Jean-Francois Puget, PhD, Distinguished Engineer, Industry Solutions Analytics and Optimization at IBM found the exact formula and came with a proof. He was awarded a \$1,000 prize for his solution. Here’s the result:

Theorem

Let m be the quotient and let r be the remainder of the Euclidean division of n by 4: n = 4m + r, 0 <= r < 4.

Let p(n) = 6m2 + 3mr + r(r-1)/2.

Then:

• q(n) = p(n), if p(n) is even
• q(n) = p(n) - 1, if p(n) is odd

The rather lengthy and complicated proof can be found at datashaping.com/Puget-Proof.pdf.

The two winners of this competition will be announced this month, on Data Science Central.

Note

Finding an explicit formula for q(n)  can be done using algorithms (simulations, smart permutations sampling) that involve processing huge amount of data. Jean-Francois found an exact mathematical solution.This proves that sometimes, mathematical modeling can beat even the most powerful system of clustered computers to find a solution. Though usually, both work hand in hand.
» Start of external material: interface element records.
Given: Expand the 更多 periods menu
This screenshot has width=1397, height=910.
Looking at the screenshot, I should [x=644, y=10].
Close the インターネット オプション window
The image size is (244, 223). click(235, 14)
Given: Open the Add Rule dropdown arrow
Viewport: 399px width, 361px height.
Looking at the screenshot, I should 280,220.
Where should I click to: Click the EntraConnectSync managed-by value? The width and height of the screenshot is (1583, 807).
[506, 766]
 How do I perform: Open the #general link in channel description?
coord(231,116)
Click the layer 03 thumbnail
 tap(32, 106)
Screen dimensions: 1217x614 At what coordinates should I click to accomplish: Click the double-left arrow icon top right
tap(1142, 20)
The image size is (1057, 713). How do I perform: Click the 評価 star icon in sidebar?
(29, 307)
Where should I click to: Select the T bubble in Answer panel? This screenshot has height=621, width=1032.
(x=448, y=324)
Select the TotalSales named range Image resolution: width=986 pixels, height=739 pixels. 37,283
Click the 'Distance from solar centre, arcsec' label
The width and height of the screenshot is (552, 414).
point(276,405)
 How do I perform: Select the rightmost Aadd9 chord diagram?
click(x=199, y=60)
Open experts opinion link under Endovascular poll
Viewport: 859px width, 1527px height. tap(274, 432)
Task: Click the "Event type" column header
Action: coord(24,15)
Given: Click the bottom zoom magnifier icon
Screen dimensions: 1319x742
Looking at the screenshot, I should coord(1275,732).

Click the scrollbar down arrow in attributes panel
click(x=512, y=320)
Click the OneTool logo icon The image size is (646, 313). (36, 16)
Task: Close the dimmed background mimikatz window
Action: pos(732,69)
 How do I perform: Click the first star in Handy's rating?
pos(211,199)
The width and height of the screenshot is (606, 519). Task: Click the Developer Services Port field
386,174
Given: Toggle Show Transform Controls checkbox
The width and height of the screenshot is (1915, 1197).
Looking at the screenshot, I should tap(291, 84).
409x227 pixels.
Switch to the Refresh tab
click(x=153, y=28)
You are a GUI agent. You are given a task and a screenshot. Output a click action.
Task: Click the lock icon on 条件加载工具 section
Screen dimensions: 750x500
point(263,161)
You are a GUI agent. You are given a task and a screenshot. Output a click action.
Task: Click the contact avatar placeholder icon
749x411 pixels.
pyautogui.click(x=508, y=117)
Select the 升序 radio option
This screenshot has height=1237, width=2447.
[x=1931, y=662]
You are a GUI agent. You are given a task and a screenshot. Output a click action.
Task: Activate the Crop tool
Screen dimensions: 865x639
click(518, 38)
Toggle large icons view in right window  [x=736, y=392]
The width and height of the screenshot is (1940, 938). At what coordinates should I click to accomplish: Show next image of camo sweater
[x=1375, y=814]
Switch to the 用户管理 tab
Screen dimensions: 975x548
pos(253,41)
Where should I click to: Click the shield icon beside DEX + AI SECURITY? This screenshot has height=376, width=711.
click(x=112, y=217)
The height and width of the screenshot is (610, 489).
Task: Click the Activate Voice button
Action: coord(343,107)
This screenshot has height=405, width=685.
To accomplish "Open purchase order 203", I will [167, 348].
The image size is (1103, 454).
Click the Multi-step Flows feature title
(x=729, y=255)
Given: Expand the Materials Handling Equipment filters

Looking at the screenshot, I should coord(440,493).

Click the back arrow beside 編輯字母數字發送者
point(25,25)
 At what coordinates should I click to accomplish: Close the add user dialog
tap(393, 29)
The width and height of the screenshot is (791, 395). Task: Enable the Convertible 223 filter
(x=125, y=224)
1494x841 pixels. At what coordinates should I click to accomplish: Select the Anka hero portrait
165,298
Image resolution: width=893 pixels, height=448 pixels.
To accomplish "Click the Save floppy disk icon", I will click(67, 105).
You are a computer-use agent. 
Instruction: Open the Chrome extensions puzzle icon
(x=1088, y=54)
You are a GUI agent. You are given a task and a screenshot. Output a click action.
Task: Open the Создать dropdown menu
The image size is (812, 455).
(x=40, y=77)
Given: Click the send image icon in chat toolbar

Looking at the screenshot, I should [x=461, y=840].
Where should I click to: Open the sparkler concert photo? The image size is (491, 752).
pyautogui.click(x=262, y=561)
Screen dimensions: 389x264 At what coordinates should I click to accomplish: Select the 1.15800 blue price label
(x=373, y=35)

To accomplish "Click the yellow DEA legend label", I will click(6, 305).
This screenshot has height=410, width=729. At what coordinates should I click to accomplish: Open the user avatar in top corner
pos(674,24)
This function q(n) is at the core of a new type of statistical metrics developed for big data: a non-parametric, robust metric to measure a (new type of ) correlation or goodness of fit. This metric generalizes traditional metrics that have been used for centuries, and it is most useful when working with large ordinal data series, such as rank data. While based on rank statistics, it is much less sensible to outliers than current metrics based on rank statistics (Spearman’s rank correlation) which was designed for rather small n, where it is indeed very robust.